### TASK DESCRIPTION
For each entry in the listing, produce an exact copy.

### INFORMATION GIVEN

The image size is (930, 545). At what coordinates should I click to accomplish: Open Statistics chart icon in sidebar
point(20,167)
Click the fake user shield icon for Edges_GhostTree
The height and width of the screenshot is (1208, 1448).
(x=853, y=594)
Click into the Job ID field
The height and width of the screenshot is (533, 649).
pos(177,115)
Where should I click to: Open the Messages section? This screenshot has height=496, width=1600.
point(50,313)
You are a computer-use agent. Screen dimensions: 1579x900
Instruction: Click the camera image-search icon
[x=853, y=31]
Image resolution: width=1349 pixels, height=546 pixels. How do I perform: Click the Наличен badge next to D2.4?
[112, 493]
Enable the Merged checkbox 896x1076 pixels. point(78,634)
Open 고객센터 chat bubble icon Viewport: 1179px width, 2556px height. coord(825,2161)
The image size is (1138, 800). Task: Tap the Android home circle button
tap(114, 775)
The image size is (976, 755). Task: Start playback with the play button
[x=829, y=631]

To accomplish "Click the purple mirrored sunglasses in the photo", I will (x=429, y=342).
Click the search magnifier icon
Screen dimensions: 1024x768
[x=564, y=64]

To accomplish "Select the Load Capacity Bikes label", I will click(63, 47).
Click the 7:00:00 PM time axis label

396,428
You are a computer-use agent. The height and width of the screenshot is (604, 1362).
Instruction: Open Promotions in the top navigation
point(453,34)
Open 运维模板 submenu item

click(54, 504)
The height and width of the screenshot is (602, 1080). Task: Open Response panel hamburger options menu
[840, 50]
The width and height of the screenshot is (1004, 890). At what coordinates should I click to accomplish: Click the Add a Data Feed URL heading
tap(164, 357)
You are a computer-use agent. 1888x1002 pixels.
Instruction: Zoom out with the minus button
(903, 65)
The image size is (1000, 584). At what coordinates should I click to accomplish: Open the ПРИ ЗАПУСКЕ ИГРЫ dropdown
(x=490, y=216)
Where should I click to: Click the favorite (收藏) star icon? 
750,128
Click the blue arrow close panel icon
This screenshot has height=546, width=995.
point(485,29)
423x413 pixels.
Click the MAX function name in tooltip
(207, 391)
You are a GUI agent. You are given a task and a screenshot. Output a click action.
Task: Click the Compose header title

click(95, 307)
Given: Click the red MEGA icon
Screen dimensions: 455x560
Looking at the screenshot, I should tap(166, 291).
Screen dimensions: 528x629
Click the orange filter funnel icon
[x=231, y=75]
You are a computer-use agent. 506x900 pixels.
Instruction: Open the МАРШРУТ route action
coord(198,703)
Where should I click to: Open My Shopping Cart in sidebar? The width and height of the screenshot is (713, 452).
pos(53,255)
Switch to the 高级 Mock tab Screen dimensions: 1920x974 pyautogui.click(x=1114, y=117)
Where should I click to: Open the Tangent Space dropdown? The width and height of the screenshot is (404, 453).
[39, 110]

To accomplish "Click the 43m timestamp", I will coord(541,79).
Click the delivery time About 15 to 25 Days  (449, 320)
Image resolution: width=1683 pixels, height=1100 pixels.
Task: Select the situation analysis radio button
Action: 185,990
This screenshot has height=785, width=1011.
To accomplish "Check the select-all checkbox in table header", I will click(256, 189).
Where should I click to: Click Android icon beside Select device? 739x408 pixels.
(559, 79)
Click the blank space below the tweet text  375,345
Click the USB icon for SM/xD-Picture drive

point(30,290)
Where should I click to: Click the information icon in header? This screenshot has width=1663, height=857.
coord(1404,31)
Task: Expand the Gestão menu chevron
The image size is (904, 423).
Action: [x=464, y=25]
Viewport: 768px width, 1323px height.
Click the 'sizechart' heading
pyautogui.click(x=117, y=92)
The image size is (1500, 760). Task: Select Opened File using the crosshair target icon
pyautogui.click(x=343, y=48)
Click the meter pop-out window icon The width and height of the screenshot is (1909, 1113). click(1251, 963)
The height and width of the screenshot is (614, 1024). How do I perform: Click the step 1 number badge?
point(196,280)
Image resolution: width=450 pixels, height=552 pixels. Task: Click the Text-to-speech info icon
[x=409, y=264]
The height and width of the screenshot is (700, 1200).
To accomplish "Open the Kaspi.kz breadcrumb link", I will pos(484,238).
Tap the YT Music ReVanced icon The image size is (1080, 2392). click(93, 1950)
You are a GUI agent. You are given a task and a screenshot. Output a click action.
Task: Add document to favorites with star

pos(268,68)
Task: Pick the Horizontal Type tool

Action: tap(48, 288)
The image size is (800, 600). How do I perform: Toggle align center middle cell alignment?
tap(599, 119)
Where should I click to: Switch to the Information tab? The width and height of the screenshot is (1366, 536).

### THE COMPLETED TASK
The image size is (930, 545). At what coordinates should I click to accomplish: Open Statistics chart icon in sidebar
point(20,167)
Click the fake user shield icon for Edges_GhostTree
The height and width of the screenshot is (1208, 1448).
(x=853, y=594)
Click into the Job ID field
The height and width of the screenshot is (533, 649).
pos(177,115)
Where should I click to: Open the Messages section? This screenshot has height=496, width=1600.
point(50,313)
You are a computer-use agent. Screen dimensions: 1579x900
Instruction: Click the camera image-search icon
[x=853, y=31]
Image resolution: width=1349 pixels, height=546 pixels. How do I perform: Click the Наличен badge next to D2.4?
[112, 493]
Enable the Merged checkbox 896x1076 pixels. point(78,634)
Open 고객센터 chat bubble icon Viewport: 1179px width, 2556px height. coord(825,2161)
The image size is (1138, 800). Task: Tap the Android home circle button
tap(114, 775)
The image size is (976, 755). Task: Start playback with the play button
[x=829, y=631]

To accomplish "Click the purple mirrored sunglasses in the photo", I will (x=429, y=342).
Click the search magnifier icon
Screen dimensions: 1024x768
[x=564, y=64]

To accomplish "Select the Load Capacity Bikes label", I will click(63, 47).
Click the 7:00:00 PM time axis label

396,428
You are a computer-use agent. The height and width of the screenshot is (604, 1362).
Instruction: Open Promotions in the top navigation
point(453,34)
Open 运维模板 submenu item

click(54, 504)
The height and width of the screenshot is (602, 1080). Task: Open Response panel hamburger options menu
[840, 50]
The width and height of the screenshot is (1004, 890). At what coordinates should I click to accomplish: Click the Add a Data Feed URL heading
tap(164, 357)
You are a computer-use agent. 1888x1002 pixels.
Instruction: Zoom out with the minus button
(903, 65)
The image size is (1000, 584). At what coordinates should I click to accomplish: Open the ПРИ ЗАПУСКЕ ИГРЫ dropdown
(x=490, y=216)
Where should I click to: Click the favorite (收藏) star icon? 
750,128
Click the blue arrow close panel icon
This screenshot has height=546, width=995.
point(485,29)
423x413 pixels.
Click the MAX function name in tooltip
(207, 391)
You are a GUI agent. You are given a task and a screenshot. Output a click action.
Task: Click the Compose header title

click(95, 307)
Given: Click the red MEGA icon
Screen dimensions: 455x560
Looking at the screenshot, I should tap(166, 291).
Screen dimensions: 528x629
Click the orange filter funnel icon
[x=231, y=75]
You are a computer-use agent. 506x900 pixels.
Instruction: Open the МАРШРУТ route action
coord(198,703)
Where should I click to: Open My Shopping Cart in sidebar? The width and height of the screenshot is (713, 452).
pos(53,255)
Switch to the 高级 Mock tab Screen dimensions: 1920x974 pyautogui.click(x=1114, y=117)
Where should I click to: Open the Tangent Space dropdown? The width and height of the screenshot is (404, 453).
[39, 110]

To accomplish "Click the 43m timestamp", I will coord(541,79).
Click the delivery time About 15 to 25 Days  (449, 320)
Image resolution: width=1683 pixels, height=1100 pixels.
Task: Select the situation analysis radio button
Action: 185,990
This screenshot has height=785, width=1011.
To accomplish "Check the select-all checkbox in table header", I will click(256, 189).
Where should I click to: Click Android icon beside Select device? 739x408 pixels.
(559, 79)
Click the blank space below the tweet text  375,345
Click the USB icon for SM/xD-Picture drive

point(30,290)
Where should I click to: Click the information icon in header? This screenshot has width=1663, height=857.
coord(1404,31)
Task: Expand the Gestão menu chevron
The image size is (904, 423).
Action: [x=464, y=25]
Viewport: 768px width, 1323px height.
Click the 'sizechart' heading
pyautogui.click(x=117, y=92)
The image size is (1500, 760). Task: Select Opened File using the crosshair target icon
pyautogui.click(x=343, y=48)
Click the meter pop-out window icon The width and height of the screenshot is (1909, 1113). click(1251, 963)
The height and width of the screenshot is (614, 1024). How do I perform: Click the step 1 number badge?
point(196,280)
Image resolution: width=450 pixels, height=552 pixels. Task: Click the Text-to-speech info icon
[x=409, y=264]
The height and width of the screenshot is (700, 1200).
To accomplish "Open the Kaspi.kz breadcrumb link", I will pos(484,238).
Tap the YT Music ReVanced icon The image size is (1080, 2392). click(93, 1950)
You are a GUI agent. You are given a task and a screenshot. Output a click action.
Task: Add document to favorites with star

pos(268,68)
Task: Pick the Horizontal Type tool

Action: tap(48, 288)
The image size is (800, 600). How do I perform: Toggle align center middle cell alignment?
tap(599, 119)
Where should I click to: Switch to the Information tab? The width and height of the screenshot is (1366, 536).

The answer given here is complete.